- _Task directions_
Using the listing below, copy exactly the lines from the one containing "Accessibility [link] (22, 2414)" to the one containing "[Close] (166, 38)", both lines included, and no others.
= = = = =
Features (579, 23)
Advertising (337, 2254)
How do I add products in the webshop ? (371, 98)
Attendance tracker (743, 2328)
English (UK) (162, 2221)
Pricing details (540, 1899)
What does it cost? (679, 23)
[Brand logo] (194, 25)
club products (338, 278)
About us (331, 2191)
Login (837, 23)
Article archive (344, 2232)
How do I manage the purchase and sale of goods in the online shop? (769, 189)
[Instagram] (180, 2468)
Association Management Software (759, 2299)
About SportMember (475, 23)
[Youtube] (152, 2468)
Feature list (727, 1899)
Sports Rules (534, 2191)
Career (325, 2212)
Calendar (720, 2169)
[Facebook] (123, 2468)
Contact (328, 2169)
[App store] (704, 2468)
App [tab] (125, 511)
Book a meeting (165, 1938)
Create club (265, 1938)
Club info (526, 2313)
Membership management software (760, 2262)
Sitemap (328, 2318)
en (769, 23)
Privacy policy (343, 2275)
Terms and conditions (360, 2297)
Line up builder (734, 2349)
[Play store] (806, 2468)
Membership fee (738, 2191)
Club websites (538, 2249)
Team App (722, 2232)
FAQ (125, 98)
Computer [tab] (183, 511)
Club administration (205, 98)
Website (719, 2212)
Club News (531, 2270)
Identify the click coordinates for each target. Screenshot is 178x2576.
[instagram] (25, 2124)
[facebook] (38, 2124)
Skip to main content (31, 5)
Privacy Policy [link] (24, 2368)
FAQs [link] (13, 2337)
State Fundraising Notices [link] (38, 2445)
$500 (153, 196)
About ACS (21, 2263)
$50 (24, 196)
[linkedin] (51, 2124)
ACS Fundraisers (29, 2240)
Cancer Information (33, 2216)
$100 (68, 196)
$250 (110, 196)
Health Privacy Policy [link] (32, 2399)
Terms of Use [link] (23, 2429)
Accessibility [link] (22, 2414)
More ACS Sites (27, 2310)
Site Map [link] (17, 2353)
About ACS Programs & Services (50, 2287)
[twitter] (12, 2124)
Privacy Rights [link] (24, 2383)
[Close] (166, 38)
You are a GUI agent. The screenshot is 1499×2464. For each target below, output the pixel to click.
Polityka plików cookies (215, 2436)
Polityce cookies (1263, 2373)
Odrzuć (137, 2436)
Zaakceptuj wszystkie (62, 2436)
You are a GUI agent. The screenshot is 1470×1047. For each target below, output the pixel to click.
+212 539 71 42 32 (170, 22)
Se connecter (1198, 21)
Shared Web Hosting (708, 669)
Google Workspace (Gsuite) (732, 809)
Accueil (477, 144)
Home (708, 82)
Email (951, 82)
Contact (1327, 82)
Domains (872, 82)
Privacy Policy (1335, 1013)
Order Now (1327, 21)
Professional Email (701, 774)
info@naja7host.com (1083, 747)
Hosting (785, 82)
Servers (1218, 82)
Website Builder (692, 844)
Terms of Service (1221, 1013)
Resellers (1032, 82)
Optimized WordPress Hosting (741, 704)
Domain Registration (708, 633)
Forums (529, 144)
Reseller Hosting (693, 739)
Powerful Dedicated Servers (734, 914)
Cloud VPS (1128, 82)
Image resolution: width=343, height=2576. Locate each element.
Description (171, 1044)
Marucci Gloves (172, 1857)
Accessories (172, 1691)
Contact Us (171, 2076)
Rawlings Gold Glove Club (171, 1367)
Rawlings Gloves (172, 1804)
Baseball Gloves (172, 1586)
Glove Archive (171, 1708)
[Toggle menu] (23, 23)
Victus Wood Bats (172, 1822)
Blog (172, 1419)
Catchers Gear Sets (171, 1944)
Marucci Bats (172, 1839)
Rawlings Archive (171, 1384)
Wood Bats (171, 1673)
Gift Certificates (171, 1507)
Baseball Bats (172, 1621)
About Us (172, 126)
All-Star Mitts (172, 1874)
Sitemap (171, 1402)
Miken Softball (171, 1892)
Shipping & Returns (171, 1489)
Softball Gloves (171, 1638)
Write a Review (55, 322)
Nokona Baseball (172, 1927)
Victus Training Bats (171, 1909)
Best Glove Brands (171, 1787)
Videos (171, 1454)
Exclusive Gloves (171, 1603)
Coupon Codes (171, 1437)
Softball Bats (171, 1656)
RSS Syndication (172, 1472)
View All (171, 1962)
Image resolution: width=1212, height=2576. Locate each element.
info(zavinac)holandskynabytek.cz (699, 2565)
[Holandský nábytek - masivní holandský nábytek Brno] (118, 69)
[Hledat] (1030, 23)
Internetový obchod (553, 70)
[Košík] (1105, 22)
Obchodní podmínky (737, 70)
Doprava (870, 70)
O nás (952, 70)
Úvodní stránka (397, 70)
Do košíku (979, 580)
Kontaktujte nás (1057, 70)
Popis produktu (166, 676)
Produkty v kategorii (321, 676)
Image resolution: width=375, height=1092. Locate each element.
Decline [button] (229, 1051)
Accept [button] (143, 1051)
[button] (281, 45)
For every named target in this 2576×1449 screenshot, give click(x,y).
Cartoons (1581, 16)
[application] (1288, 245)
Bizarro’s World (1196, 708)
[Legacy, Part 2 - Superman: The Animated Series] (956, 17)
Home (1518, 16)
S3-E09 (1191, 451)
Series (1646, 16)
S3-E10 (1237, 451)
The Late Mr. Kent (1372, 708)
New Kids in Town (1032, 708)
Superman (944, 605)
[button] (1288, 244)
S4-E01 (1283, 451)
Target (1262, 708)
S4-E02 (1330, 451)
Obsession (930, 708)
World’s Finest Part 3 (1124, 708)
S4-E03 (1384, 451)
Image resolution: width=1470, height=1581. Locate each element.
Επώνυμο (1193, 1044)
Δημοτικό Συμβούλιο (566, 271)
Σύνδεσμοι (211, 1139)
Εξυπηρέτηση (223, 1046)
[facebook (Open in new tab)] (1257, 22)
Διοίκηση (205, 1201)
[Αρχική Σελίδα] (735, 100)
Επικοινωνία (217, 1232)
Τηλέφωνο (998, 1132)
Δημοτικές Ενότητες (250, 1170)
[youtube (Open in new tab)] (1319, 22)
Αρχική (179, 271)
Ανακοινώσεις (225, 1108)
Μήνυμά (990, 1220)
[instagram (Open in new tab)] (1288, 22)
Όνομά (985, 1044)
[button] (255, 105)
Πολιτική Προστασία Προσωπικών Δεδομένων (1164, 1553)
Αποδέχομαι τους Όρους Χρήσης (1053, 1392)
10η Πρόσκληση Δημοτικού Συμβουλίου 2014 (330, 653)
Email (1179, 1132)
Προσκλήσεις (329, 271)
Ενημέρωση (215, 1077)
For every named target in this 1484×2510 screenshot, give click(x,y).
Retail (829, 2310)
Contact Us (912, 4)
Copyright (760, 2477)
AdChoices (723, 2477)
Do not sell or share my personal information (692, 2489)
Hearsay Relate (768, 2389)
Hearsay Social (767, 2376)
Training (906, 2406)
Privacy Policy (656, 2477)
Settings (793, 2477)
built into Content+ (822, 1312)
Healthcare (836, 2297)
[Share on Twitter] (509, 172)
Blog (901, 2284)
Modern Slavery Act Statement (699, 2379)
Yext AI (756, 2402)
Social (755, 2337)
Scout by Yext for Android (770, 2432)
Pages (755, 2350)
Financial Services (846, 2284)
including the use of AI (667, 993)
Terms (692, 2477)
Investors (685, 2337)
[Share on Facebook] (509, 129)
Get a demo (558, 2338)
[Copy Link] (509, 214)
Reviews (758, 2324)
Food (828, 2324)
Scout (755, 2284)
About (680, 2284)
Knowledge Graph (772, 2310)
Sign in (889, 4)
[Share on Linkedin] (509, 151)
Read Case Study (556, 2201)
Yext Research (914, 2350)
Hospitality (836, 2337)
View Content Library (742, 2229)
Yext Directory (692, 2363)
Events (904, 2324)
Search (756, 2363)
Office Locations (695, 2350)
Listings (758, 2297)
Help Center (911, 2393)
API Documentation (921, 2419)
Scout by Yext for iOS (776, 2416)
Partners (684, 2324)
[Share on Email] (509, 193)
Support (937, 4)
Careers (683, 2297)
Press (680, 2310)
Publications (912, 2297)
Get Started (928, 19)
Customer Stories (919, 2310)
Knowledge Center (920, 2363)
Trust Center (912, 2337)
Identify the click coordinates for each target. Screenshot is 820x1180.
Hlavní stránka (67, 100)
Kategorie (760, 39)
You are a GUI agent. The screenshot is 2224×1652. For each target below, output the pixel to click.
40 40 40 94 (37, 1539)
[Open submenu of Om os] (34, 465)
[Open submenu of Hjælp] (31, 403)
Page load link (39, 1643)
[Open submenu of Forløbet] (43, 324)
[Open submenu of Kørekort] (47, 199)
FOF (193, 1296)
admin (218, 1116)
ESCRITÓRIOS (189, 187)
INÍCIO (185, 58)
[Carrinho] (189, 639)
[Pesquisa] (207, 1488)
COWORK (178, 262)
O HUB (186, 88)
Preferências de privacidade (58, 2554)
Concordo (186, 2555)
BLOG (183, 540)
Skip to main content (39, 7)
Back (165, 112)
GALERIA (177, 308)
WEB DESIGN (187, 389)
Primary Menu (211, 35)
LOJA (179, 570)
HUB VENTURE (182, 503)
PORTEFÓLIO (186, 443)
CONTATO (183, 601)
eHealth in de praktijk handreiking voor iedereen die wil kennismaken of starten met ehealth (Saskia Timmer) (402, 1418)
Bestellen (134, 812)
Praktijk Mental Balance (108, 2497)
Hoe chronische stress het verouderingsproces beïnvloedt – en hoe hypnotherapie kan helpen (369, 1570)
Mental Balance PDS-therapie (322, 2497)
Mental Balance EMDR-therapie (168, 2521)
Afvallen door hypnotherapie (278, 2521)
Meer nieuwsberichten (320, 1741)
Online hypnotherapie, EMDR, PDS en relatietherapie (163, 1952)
= = = = =
- _Response_
Accessibility [link] (22, 2414)
More ACS Sites (27, 2310)
Site Map [link] (17, 2353)
About ACS Programs & Services (50, 2287)
[twitter] (12, 2124)
Privacy Rights [link] (24, 2383)
[Close] (166, 38)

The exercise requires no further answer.